Silenzio ovunque, unico rumore gli attacchi delle Istituzioni centrali, ma non nella città dell’accoglienza, della tolleranza e dell’altruismo – da sempre cardini della sua identità – in cui, in particolare in questi anni di amministrazione arancione, ogni azione è stata basata su principi di solidarietà, di vicinanza e di difesa dei più deboli senza distinzioni tra napoletani e migranti, tra bianchi e di colore, tra appartenenti a religioni diverse, sesso o condizione sociale. Anche qui, a evitare le solite lagne di esperti bucaioli, tuttologi e intellettuali dormienti ma strenui nemici di alberi e corni sul lungomare, consapevole dell’esistenza ancora di qualche buca stradale ben monitorata dagli esperti, dei servizi di trasporto ancora inefficienti, dei servizi di pulizia e di polizia ancora deludenti per mille e una ragione afferenti i ben noti vincoli dello Stato centrale e debiti ingiusti, rivendico tutta l’umanità di ogni azione politica e amministrativa di un Sindaco dal volto, dall’azione e dalle mani pulite che ha ridato dignità a una Partenope stuprata per decenni da bande e data in pasto alla stampa internazionale per la pessima immagine.

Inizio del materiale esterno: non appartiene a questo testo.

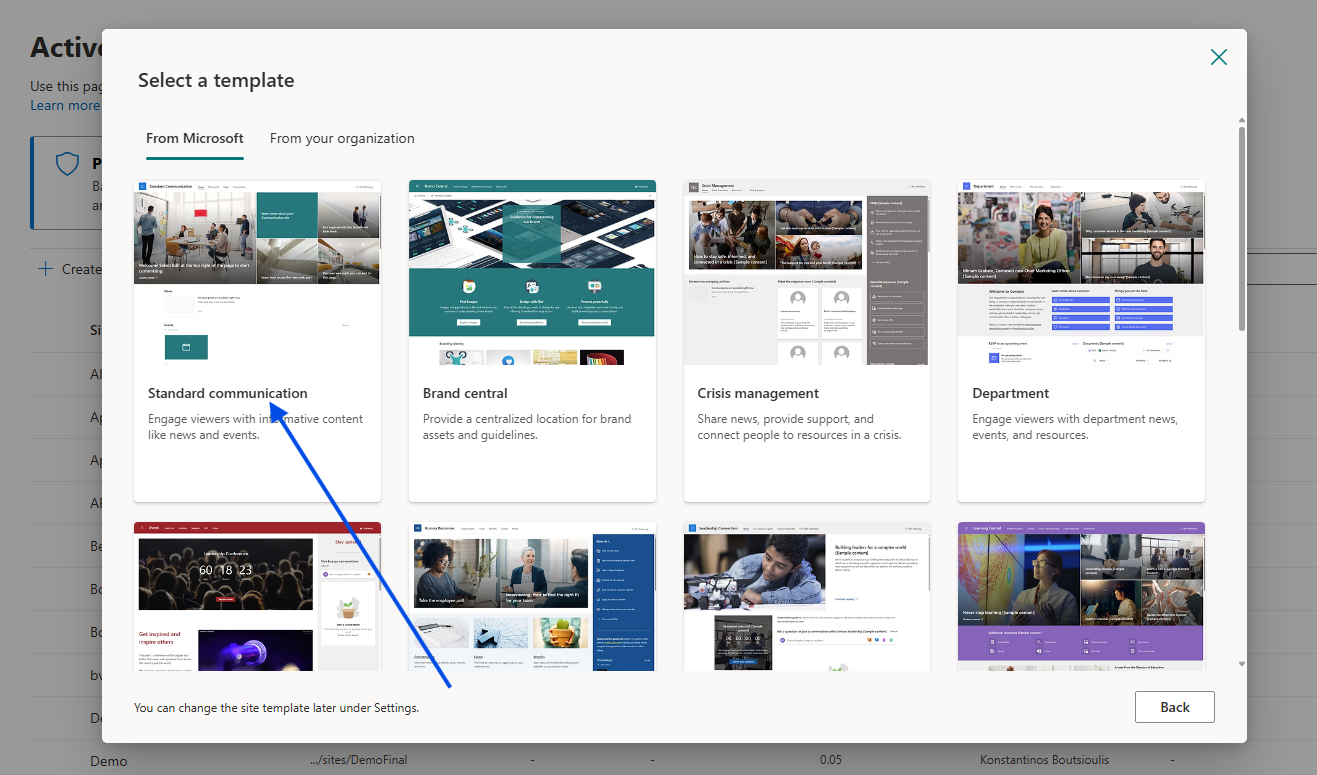The height and width of the screenshot is (775, 1317).
Task: Switch to the From Microsoft tab
Action: [195, 138]
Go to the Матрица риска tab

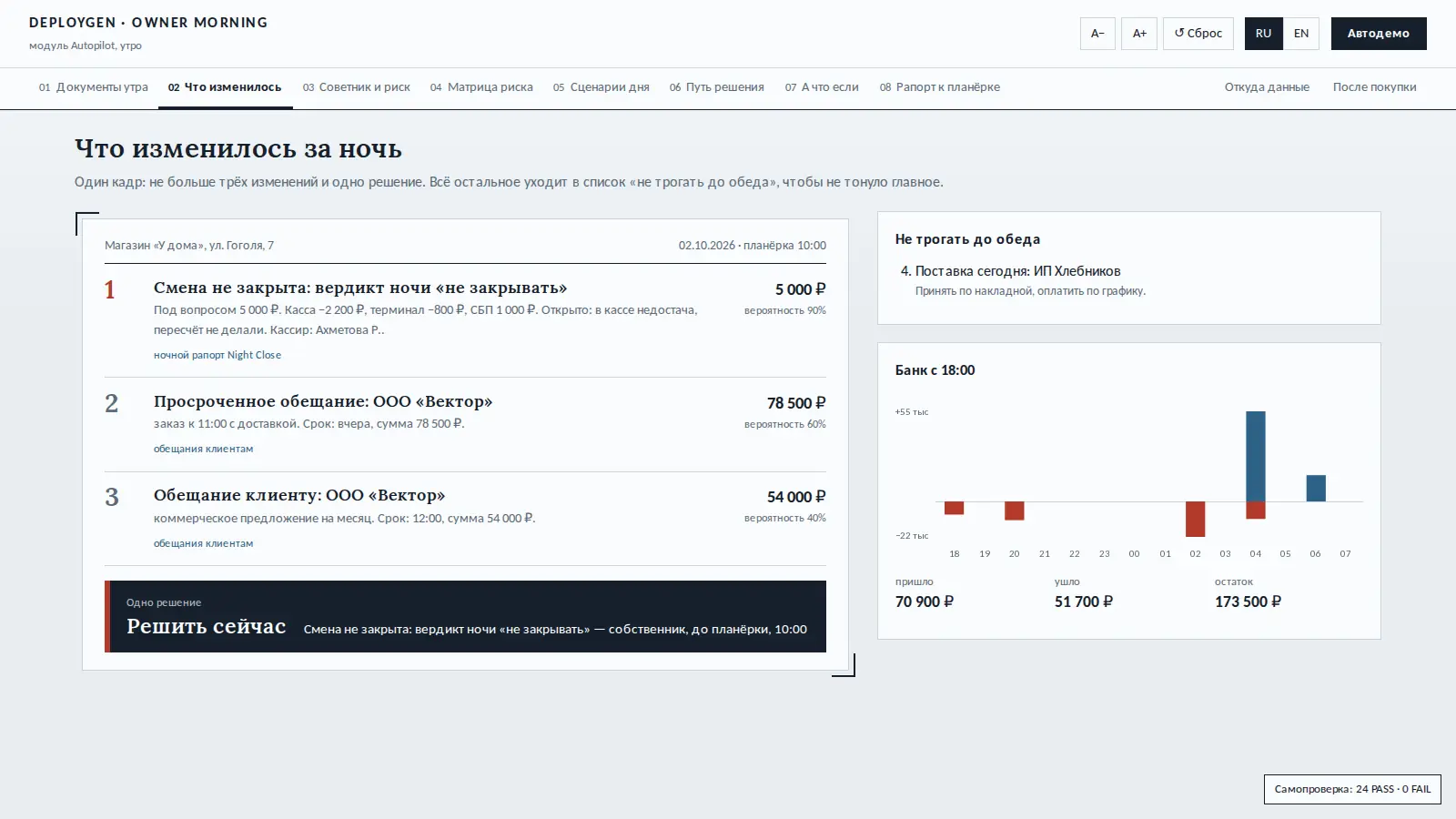click(x=481, y=87)
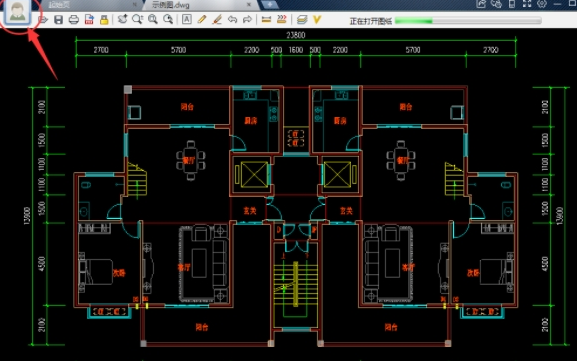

Chi ha a cuore l’onestà dell’agire, chi ha l’onestà di riconoscere la persecuzione dei governi centrali per ostacolare una boccata d’aria pulita – come ha titolato il suo articolo il collega Alessandro Campaiola –, se ne fotte nella maniera più decisa di qualche disservizio e inefficienza voluti da chi con ogni mezzo ha intralciato e ancora intralcia un percorso che un Sindaco caparbio e rompicoglioni intende portare a compimento con ogni forza ancora disponibile. Luigi de Magistris ha aperto le braccia della città a Mimmo Lucano perché la sua persecuzione, anche se di diversa natura, tanto somiglia a quella che sistematicamente subisce da anni il Primo Cittadino della terza città d’Italia, espressione di una Resistenza oggi più che mai necessaria, a capo di un esercito di partigiani che non vuole arrendersi alla barbarie.

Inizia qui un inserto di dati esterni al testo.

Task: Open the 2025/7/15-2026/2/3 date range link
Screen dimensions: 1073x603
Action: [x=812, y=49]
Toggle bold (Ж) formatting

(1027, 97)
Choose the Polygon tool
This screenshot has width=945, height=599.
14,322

Benvenuto sia, dunque, questo Sindaco dell’accoglienza nella città che ha porti e cuori sempre aperti e, purtroppo, anche zone-ghetto dove l’incapacità dello Stato ieri come oggi nella gestione dei fenomeni migratori, grazie anche a una legge che porta il nome di un senatore di quella Lega del Vicepresidente del Consiglio Matteo Salvini, ancora mortifica la dignità umana creando anche problemi alla convivenza civile.
Benvenuto sia questo Sindaco nelle braccia della città dove intolleranza, discriminazione e barbarie nei confronti dei migranti non possono essere di casa nonostante rigurgiti e tentativi che trovano nel Primo Cittadino uno strenuo e convinto difensore dei diritti di tutti e particolarmente dei più deboli.
Mimmo Lucano, intanto, ringrazia e resta nella sua terra, non ce la fa a lasciare la sua Calabria. La speranza di poter tornare quanto prima tra la sua gente a Riace per proseguire il suo lavoro, riaffermando quei principi e valori che un indimenticabile e sempre vivo don Lorenzo Milani sembra ripeterci oggi più che mai: l’obbedienza non è più una virtù quando l’azione in particolare è rivolta a difesa dei più sfortunati.